Mona El Shazly (, ) is an Egyptian talk show host. She is known for her talk show Al Ashira Masa'an (10 O'Clock) where she discussed news of the day and interviewed Egyptian and foreign politicians and scientists.

Early life 
El Shazly graduated from high school in the United Arab Emirates, then studied MASS COM and Political Science at the American University in Cairo.

Career
El Shazly worked in Public Relations at the Arab Contractors Company.

She hosted several programs on the Saudi-owned Arab Radio and Television Network Channel. She also hosts her on program, Ma3kom Mona El Shazly, on the Egyptian TV channel CBC.

She has been at Dream 2 Channel, a popular independent Egyptian satellite channel, since 2006, hosting Al Ashira Masa'an. "By her own estimate, she is one of the highest paid hosts on Arabic satellite television," a report said.  Addressing "government pressure on journalists in Egypt[;] 'They don’t understand that a presenter is not a spokesperson for the government or the regime,' she said. 'I am not a spokesman. But you always have this problem.'"

§ PROVIDED DATA:

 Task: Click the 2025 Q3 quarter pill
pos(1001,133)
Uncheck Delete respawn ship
* * *
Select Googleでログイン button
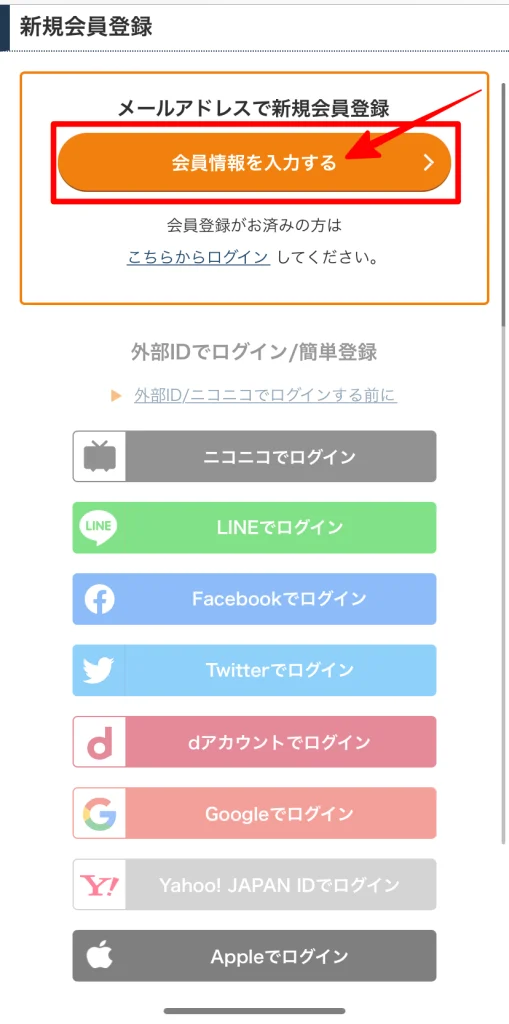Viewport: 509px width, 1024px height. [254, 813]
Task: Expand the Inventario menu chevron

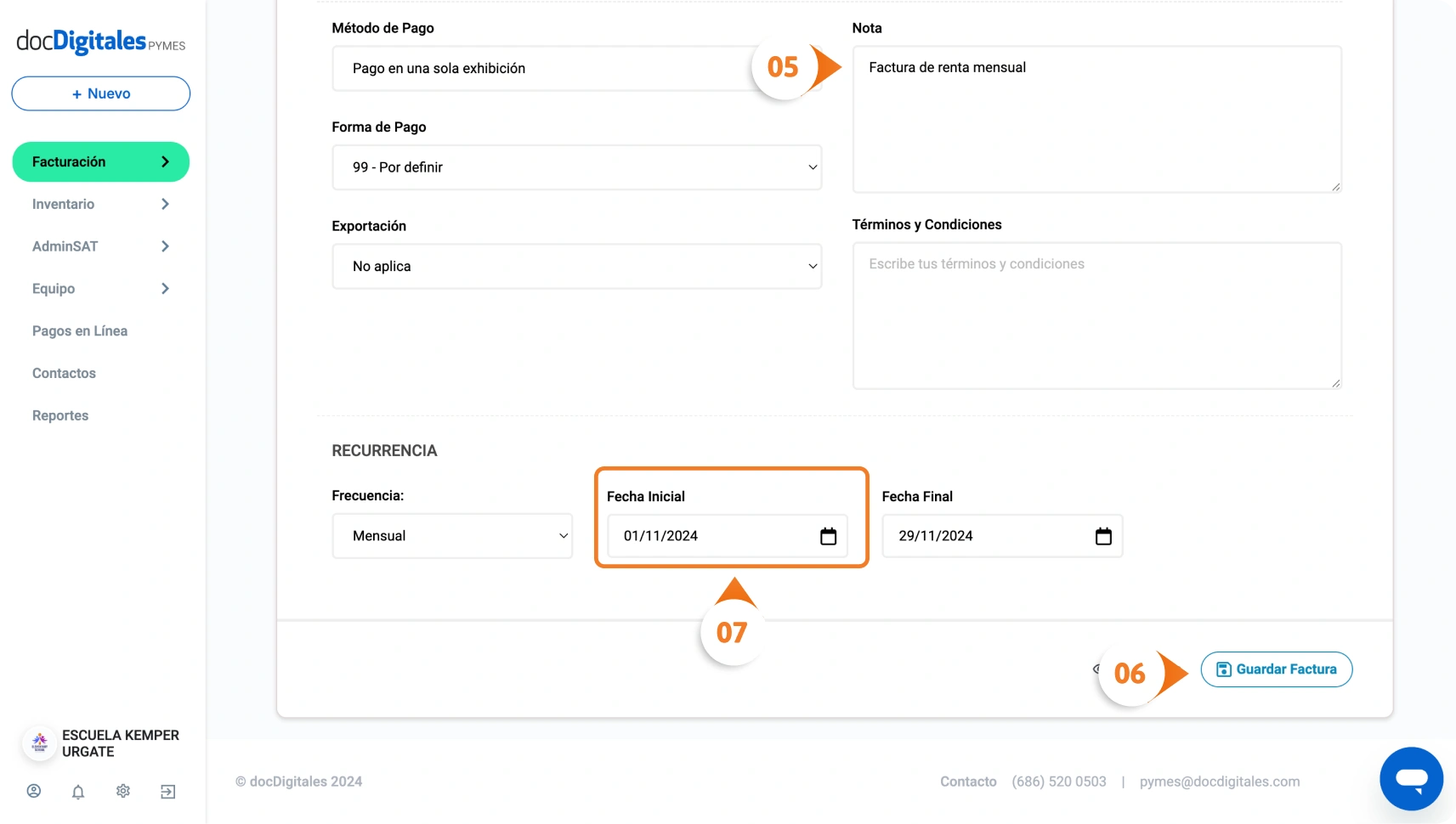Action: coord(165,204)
---
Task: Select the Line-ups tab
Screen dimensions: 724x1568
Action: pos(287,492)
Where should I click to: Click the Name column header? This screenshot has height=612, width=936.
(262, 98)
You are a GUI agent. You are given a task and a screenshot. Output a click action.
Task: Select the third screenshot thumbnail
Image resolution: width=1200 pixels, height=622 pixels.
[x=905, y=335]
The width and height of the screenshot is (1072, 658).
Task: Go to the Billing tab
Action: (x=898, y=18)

§ TASK REQUIREMENTS:
(1) Answer these from the text about Mona El Shazly, one line each:
(a) In which country did she graduate from high school?
(b) At which company did she work in public relations?
(c) Since what year has she been at Dream 2 Channel?
(2) Carry on the text about Mona El Shazly from where it stops.

§ THE REPLIES:
(1)
(a) The United Arab Emirates
(b) The Arab Contractors Company
(c) 2006

(2)
Personal life
El Shazly is married to Samir Youssef. They have three daughters, including twins.

TV Programs

Al Ashira Masa'an
Some of the guests that have been featured on the show are:

Mohamed Elbaradei, former Director General of the International Atomic Energy Agency (IAEA) and Nobel Prize winner
Ahmed Zewail, scientist and Nobel Prize winner
Ahmed Ezz, Egyptian politician and business tycoon
Naseer Shamma, Arab Iraqi musician and oud player
Gamal El-Ghitani, author and magazine editor
Alaa Al Aswany, author and founder of the political movement Kefaya
Yusuf Al-Qaradawi, Muslim scholar and head of the International Union for Muslim Scholars
Amr Khaled, Islamic activist and founder of life makers and right start foundation 
Omar Khairat, musician
Talaat Sadat, former Egyptian politician and current political prisoner.
Ayman Nour, politician; chairman of the El Ghad party.
George W. Bush, U.S. president; during the ten-minute interview on May 13, 2008, they discussed Egyptian-American relations and the issues of Palestine and Iran.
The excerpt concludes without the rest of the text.